Many sets published these days include a time-critical element. They could have redemption cards, for example, or series-specific subsets. The message is clear: you need to purchase more cards now. Seriously, get that extra box this minute or suffer from a poorer collecting experience. For example, Topps' 2008 Allen & Ginter issue included a puzzle contest in its World's Greatest Victories subset. Solve the puzzle (and someone did) to appear in next year's version. Awesome.

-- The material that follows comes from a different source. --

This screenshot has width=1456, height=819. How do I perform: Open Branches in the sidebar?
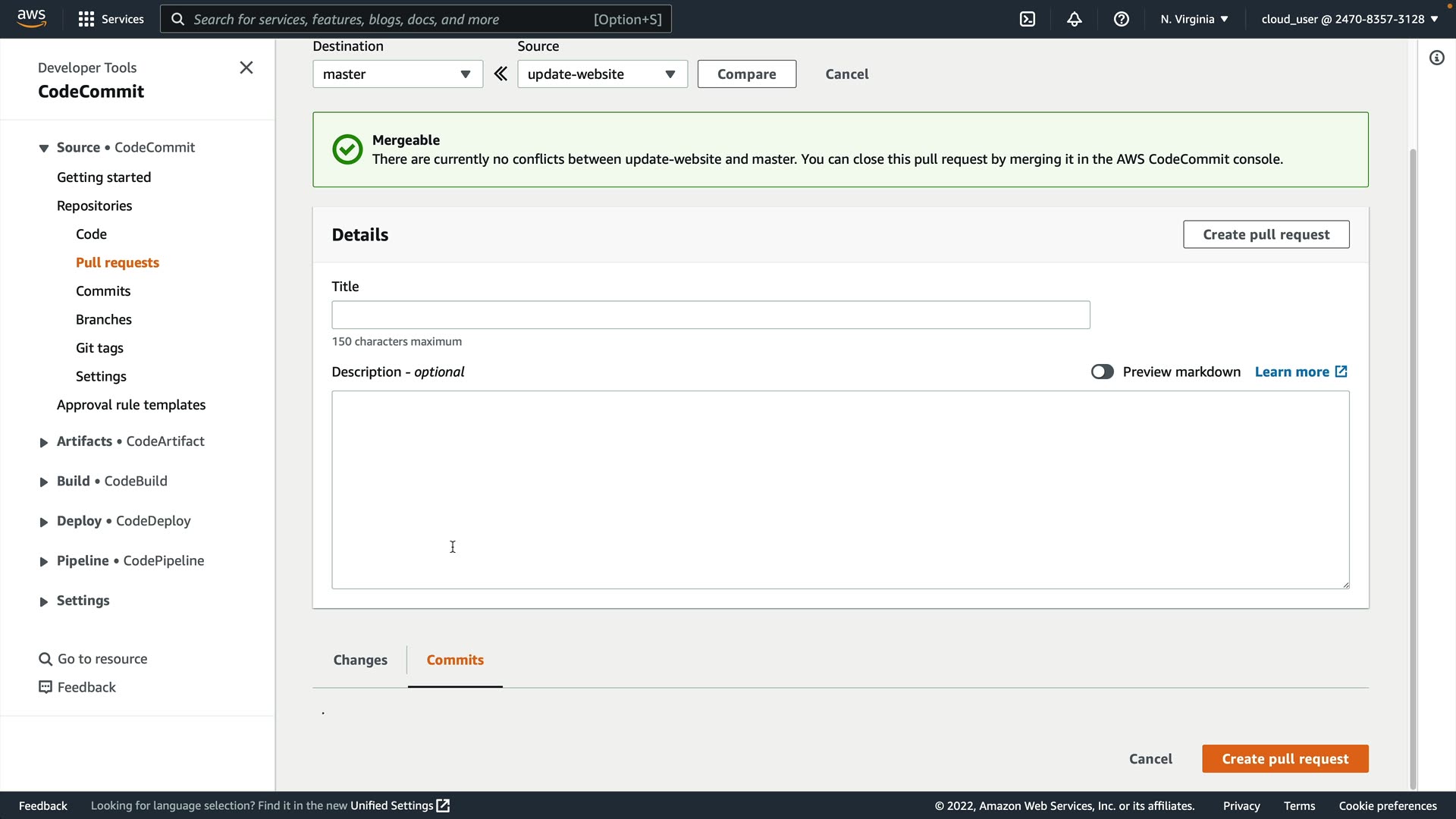(x=104, y=319)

Unfortunately for your savings account, solving the A&G puzzle meant collecting two rare parts of the set, the Victories themselves and the (humorously fictional) Team Orange baseball players. Though the former showed up with some frequency, Topps stated that those T.O. cards came only 1 to every 6 boxes. You can see how the strategy would (ideally) move a ton of product! As successful as A&G's idea proved, and it helped that the set was generally excellent, Topps' contest is hardly an innovation. As observed in one of my business classes, is there anything about motivating people that wasn't already known in Moses' time?

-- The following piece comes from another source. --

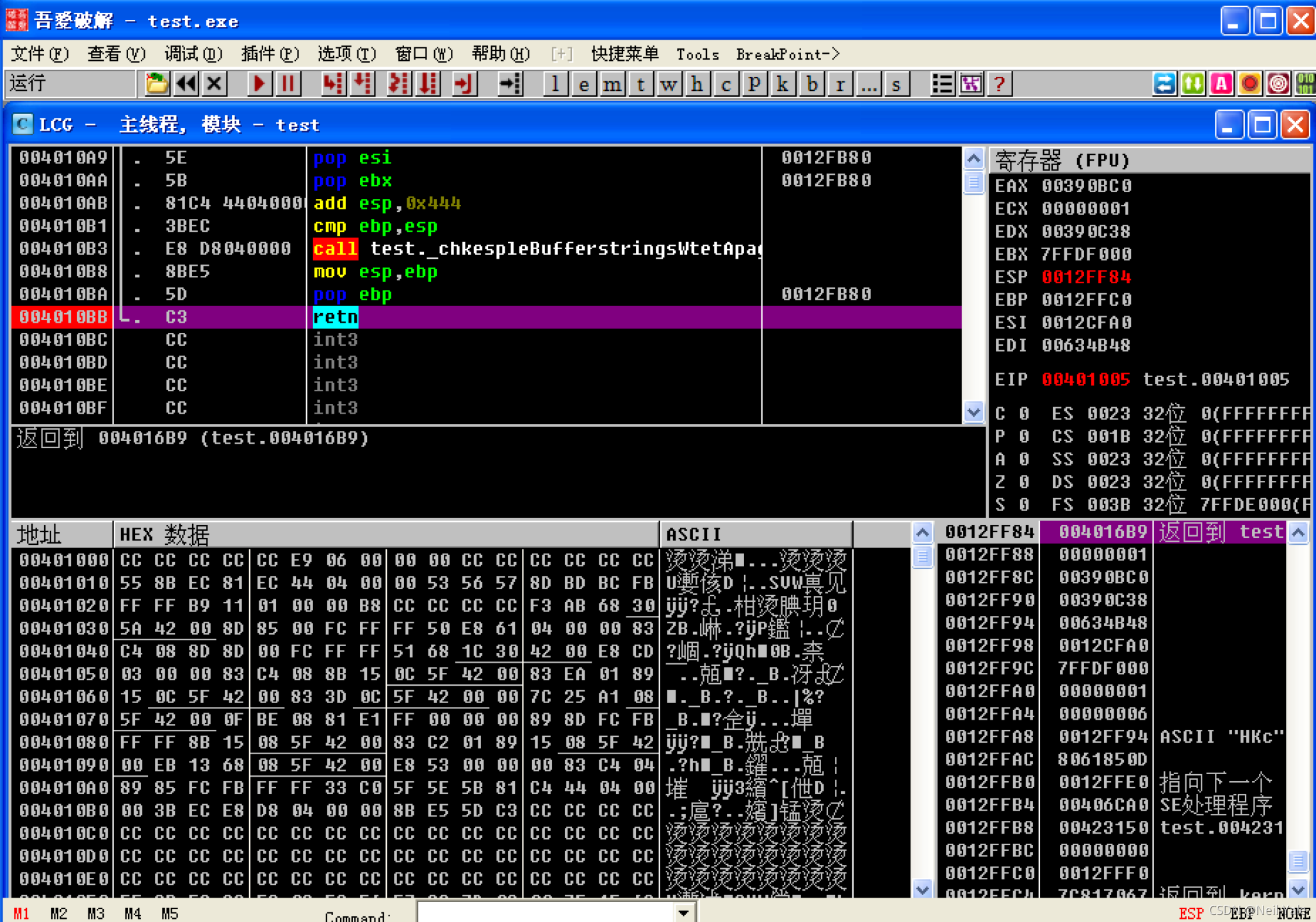Click the Step into icon
This screenshot has width=1316, height=922.
pos(333,84)
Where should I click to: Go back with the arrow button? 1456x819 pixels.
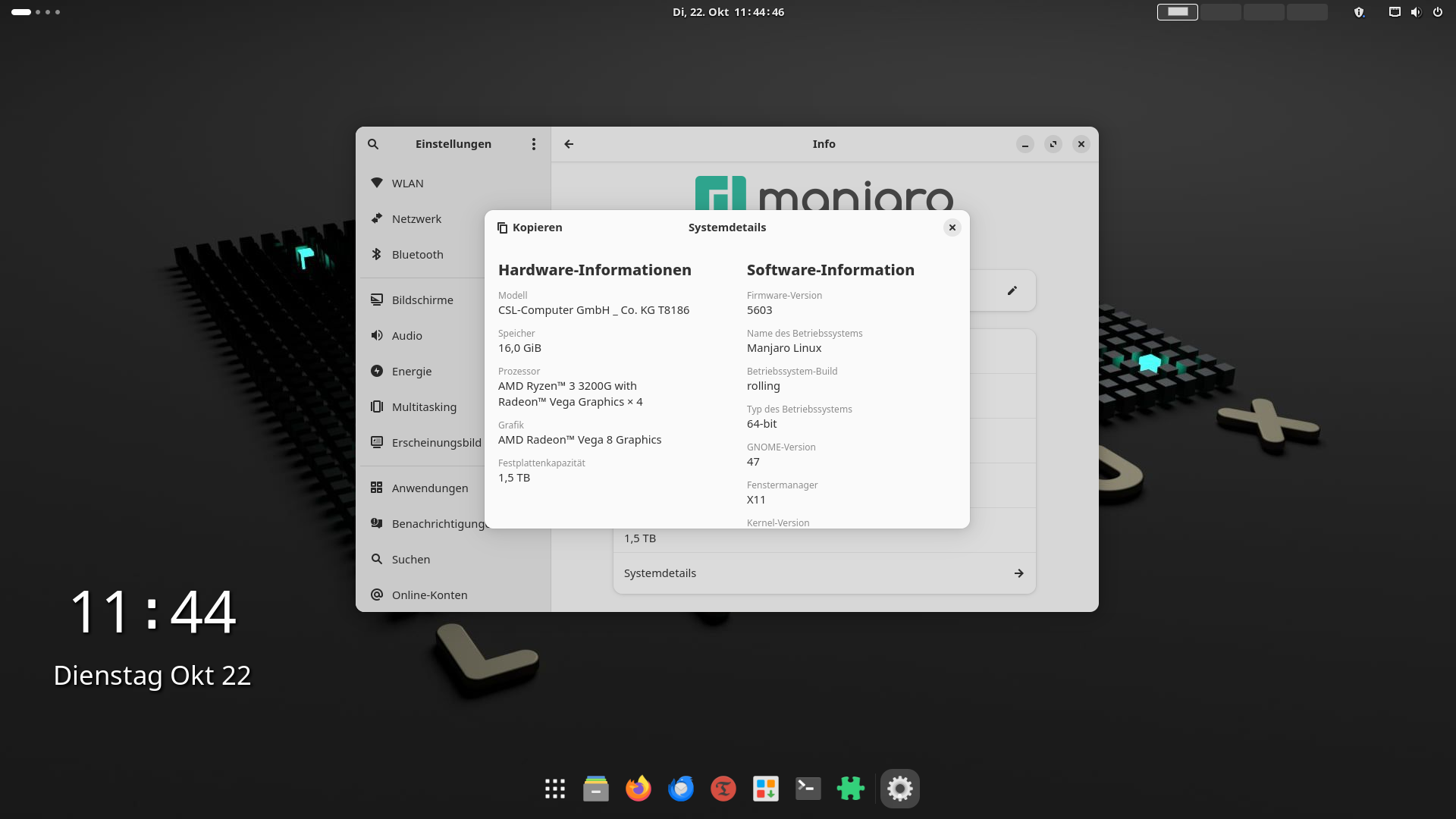click(569, 144)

Back in the 1920s, Canada's own Purity Ice Cream company challenged collectors to amass all 21 cards from their 1927 Honey Boy set and redeem it for a free “brick” (half-gallon?) of the sweet stuff. Knowing my own enthusiasm for both the cardboard and the cream, I'd probably end up with as many of them as mowing lawns would provide. When someone did redeem the set, the maker punched each one with a small hole, as seen on the #14, Babe Ruth. (Image credit to Cycleback.com.)

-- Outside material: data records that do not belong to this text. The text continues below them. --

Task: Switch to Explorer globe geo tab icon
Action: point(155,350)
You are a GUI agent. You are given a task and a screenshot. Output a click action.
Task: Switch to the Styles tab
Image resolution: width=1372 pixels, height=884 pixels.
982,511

Given the contest's era and localized nature of the release, it's surprising that a full set made it to the 21st Century—but at least one did. The great collector (and wartime agent) Edward Wharton-Tigar's estate sold it as part of a larger lot in the late-1990s and the Honey Boys went as a unit for $5000 soon after. I recently acquired an unpunched #5, “Snake” Siddle, which brought them onto my personal radar. As noted on Cycleback's story of the set, most cards are major league stars, but the first 8 show Canadian players. Mr. Siddle later became an umpire in the Great White North and is only known to the interwebs as calling a 1930s barnstorming game pitched brilliantly by Satchel Paige. But did Snake score some free ice cream for his efforts? And did he eventually Escape from Manitoba?